*原文抜粋:*
Bialystocksの甫木元空(Vo)が監督する新作「BAUS 映画から船出した映画館」の製作が決定した。
本作はboidから2014年に発売された書籍「吉祥寺バウスシアター 映画から船出した映画館」と、2018年に発売された本田拓夫の著書「吉祥寺に育てられた映画館 イノカン・MEG・バウス 吉祥寺っ子映画館三代記」を原作に、2022年に亡くなった青山真治が温めていた脚本を甫木元が引き継ぐ形で執筆した作品。2014年に閉館した東京・吉祥寺のミニシアター、吉祥寺バウスシアターとともに長い道のりを歩んだ家族の物語だ。映画は2025年の公開を目指して製作される。
青山に見い出され、2016年に映画監督デビューを果たした甫木元は、本作について「かすかな自由と幸福を見つけようと懸命に生きたこの家族の思いが、空想と共にささやかな一本の映画となって、世界の人々に映画館の存在を改めて説いてくれる。そんな願いを込めて本作を作れたらと思っています」とコメントしている。
映画製作に伴い「“あの頃”吉祥寺の映画館では何が起きていたのか?」と銘打ち、劇中で使用する写真や映像を公募する企画がスタート。1925年に吉祥寺初の映画館として歴史が始まった井の頭会館や、1951年に開館し、のちにバウスシアターへと改築されるムサシノ映画劇場、そして吉祥寺バウスシアターという、約90年の時の中でさまざまな表情を見せる映画館や街との思い出がboidにて2月29日まで募集されている。

*必須課題:*
a. 上の抜粋によると、吉祥寺バウスシアターが閉館したのは何年か。
b. レコードのうち、「The image size is (1894, 1065).」を含む行から「The image size is (451, 338). 8,41」を含む行までを、両端の行も含めて一字一句変えずに書き出せ。

*レコード内容:*

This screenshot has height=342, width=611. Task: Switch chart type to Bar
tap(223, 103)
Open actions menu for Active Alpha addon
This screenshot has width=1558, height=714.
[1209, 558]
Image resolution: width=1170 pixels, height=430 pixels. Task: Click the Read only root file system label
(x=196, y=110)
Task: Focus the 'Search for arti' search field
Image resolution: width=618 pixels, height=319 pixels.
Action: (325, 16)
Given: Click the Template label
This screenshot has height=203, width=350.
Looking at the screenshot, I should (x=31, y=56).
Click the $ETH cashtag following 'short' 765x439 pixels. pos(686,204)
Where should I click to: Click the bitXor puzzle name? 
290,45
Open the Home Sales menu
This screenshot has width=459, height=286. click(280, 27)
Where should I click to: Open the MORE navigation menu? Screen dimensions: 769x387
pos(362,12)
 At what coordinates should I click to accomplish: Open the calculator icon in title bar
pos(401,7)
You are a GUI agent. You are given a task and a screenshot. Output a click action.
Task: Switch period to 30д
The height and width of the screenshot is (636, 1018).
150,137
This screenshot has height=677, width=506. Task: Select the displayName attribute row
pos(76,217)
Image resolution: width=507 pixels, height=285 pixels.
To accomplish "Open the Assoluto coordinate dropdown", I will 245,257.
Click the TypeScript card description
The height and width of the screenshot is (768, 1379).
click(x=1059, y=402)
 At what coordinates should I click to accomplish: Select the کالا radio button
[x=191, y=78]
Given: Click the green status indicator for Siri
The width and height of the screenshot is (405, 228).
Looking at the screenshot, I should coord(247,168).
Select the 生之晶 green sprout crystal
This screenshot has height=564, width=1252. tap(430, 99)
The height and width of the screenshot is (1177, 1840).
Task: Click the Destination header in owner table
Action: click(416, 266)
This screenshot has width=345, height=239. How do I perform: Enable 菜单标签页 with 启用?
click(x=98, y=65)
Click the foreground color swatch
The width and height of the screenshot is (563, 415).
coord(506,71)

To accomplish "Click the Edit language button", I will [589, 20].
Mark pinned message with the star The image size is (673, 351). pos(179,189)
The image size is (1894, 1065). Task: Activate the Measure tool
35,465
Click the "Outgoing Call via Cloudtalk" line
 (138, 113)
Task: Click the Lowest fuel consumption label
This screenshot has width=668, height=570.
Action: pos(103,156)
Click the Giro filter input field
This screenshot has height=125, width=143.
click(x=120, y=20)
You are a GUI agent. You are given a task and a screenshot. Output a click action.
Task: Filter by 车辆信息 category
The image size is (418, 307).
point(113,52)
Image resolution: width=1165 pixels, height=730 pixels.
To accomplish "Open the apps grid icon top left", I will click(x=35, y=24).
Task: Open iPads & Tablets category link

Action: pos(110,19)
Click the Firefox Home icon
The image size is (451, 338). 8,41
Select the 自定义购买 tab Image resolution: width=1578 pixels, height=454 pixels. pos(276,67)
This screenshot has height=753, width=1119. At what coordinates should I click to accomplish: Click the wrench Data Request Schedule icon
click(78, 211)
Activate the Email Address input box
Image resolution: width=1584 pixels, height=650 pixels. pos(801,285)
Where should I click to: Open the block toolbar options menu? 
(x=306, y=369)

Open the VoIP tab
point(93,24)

*解答一覧:*
a. 2014年。

b.
The image size is (1894, 1065). Task: Activate the Measure tool
35,465
Click the "Outgoing Call via Cloudtalk" line
 (138, 113)
Task: Click the Lowest fuel consumption label
This screenshot has width=668, height=570.
Action: pos(103,156)
Click the Giro filter input field
This screenshot has height=125, width=143.
click(x=120, y=20)
You are a GUI agent. You are given a task and a screenshot. Output a click action.
Task: Filter by 车辆信息 category
The image size is (418, 307).
point(113,52)
Image resolution: width=1165 pixels, height=730 pixels.
To accomplish "Open the apps grid icon top left", I will click(x=35, y=24).
Task: Open iPads & Tablets category link

Action: pos(110,19)
Click the Firefox Home icon
The image size is (451, 338). 8,41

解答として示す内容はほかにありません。